#### [ABOUT THIS TASK]
From the line with "Open stripe buyer5 link in first row" to the final line, print the records exactly as they are.

Start of Block

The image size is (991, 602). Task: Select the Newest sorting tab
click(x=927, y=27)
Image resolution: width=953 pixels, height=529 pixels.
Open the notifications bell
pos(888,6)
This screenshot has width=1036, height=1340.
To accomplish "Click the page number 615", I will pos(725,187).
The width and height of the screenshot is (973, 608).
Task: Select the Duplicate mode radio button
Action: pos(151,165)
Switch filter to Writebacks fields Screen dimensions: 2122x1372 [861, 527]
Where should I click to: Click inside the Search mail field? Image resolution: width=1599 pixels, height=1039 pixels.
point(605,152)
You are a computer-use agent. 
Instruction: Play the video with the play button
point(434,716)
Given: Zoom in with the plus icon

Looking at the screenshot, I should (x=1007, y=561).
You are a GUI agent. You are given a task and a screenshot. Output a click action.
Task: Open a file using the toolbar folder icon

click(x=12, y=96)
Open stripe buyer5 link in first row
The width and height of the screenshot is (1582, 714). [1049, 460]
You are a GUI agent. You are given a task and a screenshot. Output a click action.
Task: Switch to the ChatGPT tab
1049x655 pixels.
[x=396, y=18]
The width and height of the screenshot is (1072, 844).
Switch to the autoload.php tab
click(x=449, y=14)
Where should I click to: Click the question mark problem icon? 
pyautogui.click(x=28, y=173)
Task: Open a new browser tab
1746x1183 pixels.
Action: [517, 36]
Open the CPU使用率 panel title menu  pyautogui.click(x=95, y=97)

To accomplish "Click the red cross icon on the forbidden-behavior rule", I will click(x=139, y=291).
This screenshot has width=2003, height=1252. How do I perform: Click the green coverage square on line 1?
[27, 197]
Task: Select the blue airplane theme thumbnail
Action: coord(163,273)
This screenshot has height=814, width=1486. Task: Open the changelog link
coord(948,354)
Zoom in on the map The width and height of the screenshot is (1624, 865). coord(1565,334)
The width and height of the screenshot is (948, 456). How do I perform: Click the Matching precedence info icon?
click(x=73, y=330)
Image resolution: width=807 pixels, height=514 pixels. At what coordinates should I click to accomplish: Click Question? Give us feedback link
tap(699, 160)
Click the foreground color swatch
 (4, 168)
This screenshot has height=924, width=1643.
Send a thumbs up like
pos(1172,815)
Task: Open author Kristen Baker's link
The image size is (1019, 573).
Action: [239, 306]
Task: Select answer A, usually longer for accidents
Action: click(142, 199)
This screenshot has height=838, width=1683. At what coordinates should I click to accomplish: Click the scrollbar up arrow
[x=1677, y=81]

End of Block

#### [RESULT OF THIS TASK]
Open stripe buyer5 link in first row
The width and height of the screenshot is (1582, 714). [1049, 460]
You are a GUI agent. You are given a task and a screenshot. Output a click action.
Task: Switch to the ChatGPT tab
1049x655 pixels.
[x=396, y=18]
The width and height of the screenshot is (1072, 844).
Switch to the autoload.php tab
click(x=449, y=14)
Where should I click to: Click the question mark problem icon? 
pyautogui.click(x=28, y=173)
Task: Open a new browser tab
1746x1183 pixels.
Action: [517, 36]
Open the CPU使用率 panel title menu  pyautogui.click(x=95, y=97)

To accomplish "Click the red cross icon on the forbidden-behavior rule", I will click(x=139, y=291).
This screenshot has width=2003, height=1252. How do I perform: Click the green coverage square on line 1?
[27, 197]
Task: Select the blue airplane theme thumbnail
Action: coord(163,273)
This screenshot has height=814, width=1486. Task: Open the changelog link
coord(948,354)
Zoom in on the map The width and height of the screenshot is (1624, 865). coord(1565,334)
The width and height of the screenshot is (948, 456). How do I perform: Click the Matching precedence info icon?
click(x=73, y=330)
Image resolution: width=807 pixels, height=514 pixels. At what coordinates should I click to accomplish: Click Question? Give us feedback link
tap(699, 160)
Click the foreground color swatch
 (4, 168)
This screenshot has height=924, width=1643.
Send a thumbs up like
pos(1172,815)
Task: Open author Kristen Baker's link
The image size is (1019, 573).
Action: [239, 306]
Task: Select answer A, usually longer for accidents
Action: click(142, 199)
This screenshot has height=838, width=1683. At what coordinates should I click to accomplish: Click the scrollbar up arrow
[x=1677, y=81]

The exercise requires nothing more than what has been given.